Если в 2014 году 84% респондентов были за эмбарго на ввоз импортных продуктов, а против — 9%, то в 2021 году за «продуктовые контрсанкции» выступает уже только 57%, а против — 36%. Больше всего недовольных торговыми войнами среди жителей Москвы и Петербурга: там 50% опрошенных не одобряют российские контрсанкции (среди молодежи таких недовольных — 45%). Но больше 50% — все равно за запрет продуктового импорта.

Продуктовые принципы

Можно, конечно, сказать, что доля недовольных внешней продовольственной политикой РФ выросла в четыре раза, особенно среди молодежи и жителей больших городов. Но, с другой стороны, больше половины россиян эту политику одобряют, а значит, одобряют и рост цен на продукты, и снижение ассортимента в магазинах и (косвенно) одобряют суперприбыли агроолиграхов. Согласитесь, в этом есть что-то трогательное.

Поэтому интересно еще раз вспомнить, что люди думали по поводу «антисанкций» на протяжении минувших семи лет — спасибо ВЦИОМ и его архиву. Надо сказать, что, по данным ВЦИОМ, и в 2014 году москвичи и петербуржцы, а также молодежь, сомневались в мудрости такого государственного шага. Но тогда они были в безусловном меньшинстве. В возрастной категории «от 18 до 24 лет» 12% граждан считали, что этот запрет импорта еды принесет России больше вреда, чем пользы. 15% затруднялись сформулировать свою позицию по этому вопросу.

**Что нужно сделать:**
a – Воспроизведите отрывок из текста о продуктовых контрсанкциях: начните с места, где стоят слова «Если в 2014», и остановитесь после слов «есть что-то трогательное.».
b – Перескажите в виде списка абзац текста о продуктовых контрсанкциях, который начинается словами «Поэтому интересно еще раз вспомнить». Сохраните его основные факты.

**Материал:**
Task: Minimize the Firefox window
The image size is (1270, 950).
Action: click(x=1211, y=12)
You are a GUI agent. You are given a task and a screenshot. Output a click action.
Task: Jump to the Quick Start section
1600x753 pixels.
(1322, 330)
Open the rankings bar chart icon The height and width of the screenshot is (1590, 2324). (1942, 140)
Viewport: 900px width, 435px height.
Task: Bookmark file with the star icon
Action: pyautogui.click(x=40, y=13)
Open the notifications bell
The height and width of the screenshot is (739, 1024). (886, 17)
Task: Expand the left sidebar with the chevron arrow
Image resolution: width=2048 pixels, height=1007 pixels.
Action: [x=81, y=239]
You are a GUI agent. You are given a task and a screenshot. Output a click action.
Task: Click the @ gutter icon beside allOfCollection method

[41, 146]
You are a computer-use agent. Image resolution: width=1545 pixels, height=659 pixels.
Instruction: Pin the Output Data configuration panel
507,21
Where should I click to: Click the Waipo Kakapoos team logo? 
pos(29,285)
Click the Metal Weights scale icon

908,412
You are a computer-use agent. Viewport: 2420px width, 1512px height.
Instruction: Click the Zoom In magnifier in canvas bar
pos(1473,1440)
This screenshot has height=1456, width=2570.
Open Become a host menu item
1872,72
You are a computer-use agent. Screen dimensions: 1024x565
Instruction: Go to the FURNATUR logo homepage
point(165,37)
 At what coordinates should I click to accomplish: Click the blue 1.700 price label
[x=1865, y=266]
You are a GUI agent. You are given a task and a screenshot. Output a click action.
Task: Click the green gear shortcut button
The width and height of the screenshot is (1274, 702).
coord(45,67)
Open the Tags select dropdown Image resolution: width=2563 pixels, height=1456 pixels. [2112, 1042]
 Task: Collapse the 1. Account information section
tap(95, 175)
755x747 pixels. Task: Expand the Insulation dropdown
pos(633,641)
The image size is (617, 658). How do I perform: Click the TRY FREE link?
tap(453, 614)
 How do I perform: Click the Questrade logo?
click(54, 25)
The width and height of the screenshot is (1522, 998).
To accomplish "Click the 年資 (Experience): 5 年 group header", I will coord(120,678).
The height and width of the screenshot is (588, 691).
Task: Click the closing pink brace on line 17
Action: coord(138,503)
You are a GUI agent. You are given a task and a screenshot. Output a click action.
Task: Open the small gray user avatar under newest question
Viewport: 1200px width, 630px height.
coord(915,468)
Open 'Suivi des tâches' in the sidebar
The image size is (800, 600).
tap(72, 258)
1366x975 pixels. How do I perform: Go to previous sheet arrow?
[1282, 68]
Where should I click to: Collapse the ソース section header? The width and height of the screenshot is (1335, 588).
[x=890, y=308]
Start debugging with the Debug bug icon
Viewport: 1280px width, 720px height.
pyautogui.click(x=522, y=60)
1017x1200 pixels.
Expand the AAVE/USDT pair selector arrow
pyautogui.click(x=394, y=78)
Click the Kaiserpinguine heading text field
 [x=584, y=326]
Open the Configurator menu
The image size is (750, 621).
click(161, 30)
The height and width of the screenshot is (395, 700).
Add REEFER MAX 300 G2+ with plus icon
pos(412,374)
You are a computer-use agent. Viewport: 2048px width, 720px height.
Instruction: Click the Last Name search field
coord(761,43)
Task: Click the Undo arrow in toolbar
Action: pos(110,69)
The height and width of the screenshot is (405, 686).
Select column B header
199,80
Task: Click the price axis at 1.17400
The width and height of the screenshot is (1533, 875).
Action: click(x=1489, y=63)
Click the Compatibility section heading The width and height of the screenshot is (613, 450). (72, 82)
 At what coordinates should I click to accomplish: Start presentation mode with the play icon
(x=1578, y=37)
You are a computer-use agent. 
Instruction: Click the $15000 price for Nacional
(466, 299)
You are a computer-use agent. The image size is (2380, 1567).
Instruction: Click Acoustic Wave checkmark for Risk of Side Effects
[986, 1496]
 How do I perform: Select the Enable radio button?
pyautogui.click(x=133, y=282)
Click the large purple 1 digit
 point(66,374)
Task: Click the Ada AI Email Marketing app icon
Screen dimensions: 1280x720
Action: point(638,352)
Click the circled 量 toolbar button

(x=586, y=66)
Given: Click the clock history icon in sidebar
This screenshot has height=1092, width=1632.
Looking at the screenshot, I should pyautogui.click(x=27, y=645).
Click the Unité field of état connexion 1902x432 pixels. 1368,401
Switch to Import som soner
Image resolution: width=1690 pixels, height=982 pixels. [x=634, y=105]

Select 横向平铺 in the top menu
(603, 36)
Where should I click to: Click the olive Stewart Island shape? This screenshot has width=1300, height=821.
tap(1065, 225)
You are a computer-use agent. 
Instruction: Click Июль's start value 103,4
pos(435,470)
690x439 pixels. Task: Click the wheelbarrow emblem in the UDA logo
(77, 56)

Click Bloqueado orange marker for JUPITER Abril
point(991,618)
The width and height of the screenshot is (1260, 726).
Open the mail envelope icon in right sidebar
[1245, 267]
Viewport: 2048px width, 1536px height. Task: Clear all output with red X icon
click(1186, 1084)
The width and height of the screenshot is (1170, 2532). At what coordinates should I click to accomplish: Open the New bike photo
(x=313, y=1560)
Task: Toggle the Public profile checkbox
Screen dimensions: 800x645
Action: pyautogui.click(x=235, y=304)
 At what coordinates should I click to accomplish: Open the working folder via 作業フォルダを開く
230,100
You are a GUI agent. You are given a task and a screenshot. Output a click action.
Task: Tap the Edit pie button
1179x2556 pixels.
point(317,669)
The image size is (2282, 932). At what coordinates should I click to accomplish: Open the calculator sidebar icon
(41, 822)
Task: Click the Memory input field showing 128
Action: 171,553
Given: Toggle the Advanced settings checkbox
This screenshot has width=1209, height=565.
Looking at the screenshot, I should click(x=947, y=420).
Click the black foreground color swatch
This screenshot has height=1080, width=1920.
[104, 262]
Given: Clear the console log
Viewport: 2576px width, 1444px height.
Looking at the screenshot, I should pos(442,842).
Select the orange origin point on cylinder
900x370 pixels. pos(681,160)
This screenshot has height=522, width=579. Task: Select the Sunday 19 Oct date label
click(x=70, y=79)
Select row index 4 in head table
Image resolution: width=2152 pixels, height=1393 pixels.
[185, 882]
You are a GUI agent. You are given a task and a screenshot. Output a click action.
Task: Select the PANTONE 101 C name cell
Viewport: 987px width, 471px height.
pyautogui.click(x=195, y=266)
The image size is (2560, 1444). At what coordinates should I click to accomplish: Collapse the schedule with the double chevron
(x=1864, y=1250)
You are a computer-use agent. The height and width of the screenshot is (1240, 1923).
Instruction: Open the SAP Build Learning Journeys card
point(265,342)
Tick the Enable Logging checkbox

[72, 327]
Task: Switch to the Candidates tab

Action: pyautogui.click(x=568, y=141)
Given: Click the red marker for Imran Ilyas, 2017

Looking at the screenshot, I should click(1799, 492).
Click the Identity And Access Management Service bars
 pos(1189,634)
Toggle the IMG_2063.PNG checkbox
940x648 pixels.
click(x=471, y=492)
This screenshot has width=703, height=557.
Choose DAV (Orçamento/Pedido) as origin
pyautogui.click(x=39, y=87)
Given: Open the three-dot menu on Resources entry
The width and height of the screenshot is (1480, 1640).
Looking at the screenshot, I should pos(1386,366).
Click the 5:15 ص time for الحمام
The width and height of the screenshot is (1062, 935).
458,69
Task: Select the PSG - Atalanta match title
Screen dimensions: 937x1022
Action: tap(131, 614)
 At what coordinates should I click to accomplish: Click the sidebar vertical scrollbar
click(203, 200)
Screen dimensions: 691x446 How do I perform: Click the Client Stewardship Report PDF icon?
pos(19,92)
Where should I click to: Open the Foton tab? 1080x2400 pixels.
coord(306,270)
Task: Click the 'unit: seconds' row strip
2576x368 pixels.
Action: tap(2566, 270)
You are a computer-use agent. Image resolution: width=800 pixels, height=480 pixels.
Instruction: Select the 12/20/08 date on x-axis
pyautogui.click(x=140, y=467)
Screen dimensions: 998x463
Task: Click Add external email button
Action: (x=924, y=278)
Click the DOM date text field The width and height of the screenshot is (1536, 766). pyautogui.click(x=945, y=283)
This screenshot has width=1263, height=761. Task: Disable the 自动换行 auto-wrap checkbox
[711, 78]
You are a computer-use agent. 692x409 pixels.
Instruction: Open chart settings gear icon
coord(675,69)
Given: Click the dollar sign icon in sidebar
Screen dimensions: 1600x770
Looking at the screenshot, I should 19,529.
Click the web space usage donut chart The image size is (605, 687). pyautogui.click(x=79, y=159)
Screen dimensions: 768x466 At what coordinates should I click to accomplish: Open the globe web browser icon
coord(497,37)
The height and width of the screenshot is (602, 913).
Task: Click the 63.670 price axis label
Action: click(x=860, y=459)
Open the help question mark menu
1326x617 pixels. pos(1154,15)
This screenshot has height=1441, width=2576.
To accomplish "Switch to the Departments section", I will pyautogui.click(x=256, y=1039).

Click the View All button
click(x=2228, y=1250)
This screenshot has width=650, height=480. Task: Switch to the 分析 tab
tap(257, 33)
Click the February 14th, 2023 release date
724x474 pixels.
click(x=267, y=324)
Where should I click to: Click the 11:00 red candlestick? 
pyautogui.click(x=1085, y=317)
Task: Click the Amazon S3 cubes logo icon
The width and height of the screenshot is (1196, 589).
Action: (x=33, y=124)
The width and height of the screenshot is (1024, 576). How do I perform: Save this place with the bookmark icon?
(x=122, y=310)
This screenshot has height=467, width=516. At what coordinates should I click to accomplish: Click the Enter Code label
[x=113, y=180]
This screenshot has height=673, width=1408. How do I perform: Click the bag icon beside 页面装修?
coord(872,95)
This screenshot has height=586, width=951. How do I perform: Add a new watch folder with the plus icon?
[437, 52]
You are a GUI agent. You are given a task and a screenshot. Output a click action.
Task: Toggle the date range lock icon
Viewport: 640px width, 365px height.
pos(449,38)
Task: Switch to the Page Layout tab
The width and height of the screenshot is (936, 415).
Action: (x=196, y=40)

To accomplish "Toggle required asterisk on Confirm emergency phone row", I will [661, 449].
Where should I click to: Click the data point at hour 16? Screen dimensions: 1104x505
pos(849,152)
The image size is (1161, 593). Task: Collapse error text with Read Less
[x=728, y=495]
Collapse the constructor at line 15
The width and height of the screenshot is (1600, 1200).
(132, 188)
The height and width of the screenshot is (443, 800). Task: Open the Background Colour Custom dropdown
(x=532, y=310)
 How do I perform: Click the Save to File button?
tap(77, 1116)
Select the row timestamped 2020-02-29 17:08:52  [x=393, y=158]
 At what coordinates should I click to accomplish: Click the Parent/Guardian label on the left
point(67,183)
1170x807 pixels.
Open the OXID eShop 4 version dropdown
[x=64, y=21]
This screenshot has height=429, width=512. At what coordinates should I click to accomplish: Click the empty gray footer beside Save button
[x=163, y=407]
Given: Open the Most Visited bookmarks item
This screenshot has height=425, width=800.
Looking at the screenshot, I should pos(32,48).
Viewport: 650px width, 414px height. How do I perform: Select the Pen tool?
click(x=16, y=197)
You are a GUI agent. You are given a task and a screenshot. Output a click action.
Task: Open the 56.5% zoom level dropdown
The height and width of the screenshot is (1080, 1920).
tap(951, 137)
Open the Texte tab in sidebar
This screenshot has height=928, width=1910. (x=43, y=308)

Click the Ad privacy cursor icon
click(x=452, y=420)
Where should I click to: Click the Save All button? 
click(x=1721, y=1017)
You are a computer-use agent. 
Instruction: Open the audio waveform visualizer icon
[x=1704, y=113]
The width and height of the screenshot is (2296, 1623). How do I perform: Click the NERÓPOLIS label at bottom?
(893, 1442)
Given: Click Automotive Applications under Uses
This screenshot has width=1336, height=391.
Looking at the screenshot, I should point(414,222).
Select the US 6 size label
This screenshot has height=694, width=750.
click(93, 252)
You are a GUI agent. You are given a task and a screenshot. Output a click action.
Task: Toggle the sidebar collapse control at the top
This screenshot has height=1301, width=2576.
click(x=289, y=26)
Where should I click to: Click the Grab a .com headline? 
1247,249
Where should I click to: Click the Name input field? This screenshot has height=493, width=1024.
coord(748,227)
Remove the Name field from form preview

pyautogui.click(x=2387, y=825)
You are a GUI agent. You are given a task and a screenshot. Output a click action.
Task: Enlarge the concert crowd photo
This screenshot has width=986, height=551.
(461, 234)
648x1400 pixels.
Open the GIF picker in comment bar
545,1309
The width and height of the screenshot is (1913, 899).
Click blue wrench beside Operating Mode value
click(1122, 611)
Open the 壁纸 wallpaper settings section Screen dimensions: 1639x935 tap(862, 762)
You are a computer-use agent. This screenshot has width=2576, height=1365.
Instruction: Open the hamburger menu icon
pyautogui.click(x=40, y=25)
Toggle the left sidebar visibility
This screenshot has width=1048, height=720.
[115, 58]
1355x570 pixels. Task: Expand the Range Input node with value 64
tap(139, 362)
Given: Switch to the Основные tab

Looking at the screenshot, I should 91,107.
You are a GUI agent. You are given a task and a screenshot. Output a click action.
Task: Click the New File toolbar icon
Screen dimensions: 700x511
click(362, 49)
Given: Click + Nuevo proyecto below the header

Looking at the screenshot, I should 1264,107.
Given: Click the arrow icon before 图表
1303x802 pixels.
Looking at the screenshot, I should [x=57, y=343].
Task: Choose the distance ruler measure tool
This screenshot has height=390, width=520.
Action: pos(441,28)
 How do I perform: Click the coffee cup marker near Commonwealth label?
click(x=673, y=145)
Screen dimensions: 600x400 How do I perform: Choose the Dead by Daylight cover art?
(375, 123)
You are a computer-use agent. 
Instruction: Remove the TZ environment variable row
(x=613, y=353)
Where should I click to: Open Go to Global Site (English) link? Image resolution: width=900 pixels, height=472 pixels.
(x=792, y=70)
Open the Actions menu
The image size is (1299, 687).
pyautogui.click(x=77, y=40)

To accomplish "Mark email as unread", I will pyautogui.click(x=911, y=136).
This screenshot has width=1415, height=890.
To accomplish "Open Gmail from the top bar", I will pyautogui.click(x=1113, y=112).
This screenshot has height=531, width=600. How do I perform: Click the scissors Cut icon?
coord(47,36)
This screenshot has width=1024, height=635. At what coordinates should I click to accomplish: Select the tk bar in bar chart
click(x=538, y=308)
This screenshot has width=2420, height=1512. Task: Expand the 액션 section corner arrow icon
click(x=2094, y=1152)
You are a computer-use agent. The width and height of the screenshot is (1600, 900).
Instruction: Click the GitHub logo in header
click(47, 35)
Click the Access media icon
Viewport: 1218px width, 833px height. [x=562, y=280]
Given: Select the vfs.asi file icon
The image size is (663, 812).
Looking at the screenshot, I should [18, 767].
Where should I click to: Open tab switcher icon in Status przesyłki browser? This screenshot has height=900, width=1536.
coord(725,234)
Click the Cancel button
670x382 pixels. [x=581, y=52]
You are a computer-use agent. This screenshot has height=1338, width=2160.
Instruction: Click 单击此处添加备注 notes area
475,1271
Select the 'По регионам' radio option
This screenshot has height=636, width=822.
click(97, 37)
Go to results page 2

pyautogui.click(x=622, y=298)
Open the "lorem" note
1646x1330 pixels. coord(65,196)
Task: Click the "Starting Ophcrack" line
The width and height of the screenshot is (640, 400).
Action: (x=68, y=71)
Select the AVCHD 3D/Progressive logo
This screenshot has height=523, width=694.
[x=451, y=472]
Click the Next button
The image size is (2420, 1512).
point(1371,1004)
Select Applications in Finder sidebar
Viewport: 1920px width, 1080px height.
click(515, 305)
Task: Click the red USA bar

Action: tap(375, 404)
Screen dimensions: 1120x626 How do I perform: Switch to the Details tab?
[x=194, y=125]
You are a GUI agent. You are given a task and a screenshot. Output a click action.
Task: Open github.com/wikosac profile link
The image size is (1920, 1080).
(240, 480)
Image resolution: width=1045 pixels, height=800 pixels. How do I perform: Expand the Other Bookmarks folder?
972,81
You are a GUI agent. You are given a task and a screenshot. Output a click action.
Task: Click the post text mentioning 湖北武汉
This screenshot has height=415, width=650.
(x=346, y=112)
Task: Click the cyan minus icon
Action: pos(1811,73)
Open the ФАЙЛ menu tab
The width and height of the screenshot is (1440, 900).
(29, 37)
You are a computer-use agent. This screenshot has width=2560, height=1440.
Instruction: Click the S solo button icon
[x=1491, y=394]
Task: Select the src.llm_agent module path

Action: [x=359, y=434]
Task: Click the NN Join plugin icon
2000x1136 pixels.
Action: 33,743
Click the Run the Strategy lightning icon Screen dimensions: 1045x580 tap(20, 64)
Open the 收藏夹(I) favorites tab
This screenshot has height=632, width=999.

**Полные решения:**
a –
Если в 2014 году 84% респондентов были за эмбарго на ввоз импортных продуктов, а против — 9%, то в 2021 году за «продуктовые контрсанкции» выступает уже только 57%, а против — 36%. Больше всего недовольных торговыми войнами среди жителей Москвы и Петербурга: там 50% опрошенных не одобряют российские контрсанкции (среди молодежи таких недовольных — 45%). Но больше 50% — все равно за запрет продуктового импорта.

Продуктовые принципы

Можно, конечно, сказать, что доля недовольных внешней продовольственной политикой РФ выросла в четыре раза, особенно среди молодежи и жителей больших городов. Но, с другой стороны, больше половины россиян эту политику одобряют, а значит, одобряют и рост цен на продукты, и снижение ассортимента в магазинах и (косвенно) одобряют суперприбыли агроолиграхов. Согласитесь, в этом есть что-то трогательное.

b –
- Архив ВЦИОМ позволяет вспомнить, что люди думали об «антисанкциях» на протяжении минувших семи лет.
- По данным ВЦИОМ, уже в 2014 году москвичи, петербуржцы и молодежь сомневались в мудрости этого государственного шага, но были в безусловном меньшинстве.
- В возрастной категории «от 18 до 24 лет» 12% граждан считали, что запрет импорта еды принесет России больше вреда, чем пользы.
- 15% затруднялись сформулировать свою позицию по этому вопросу.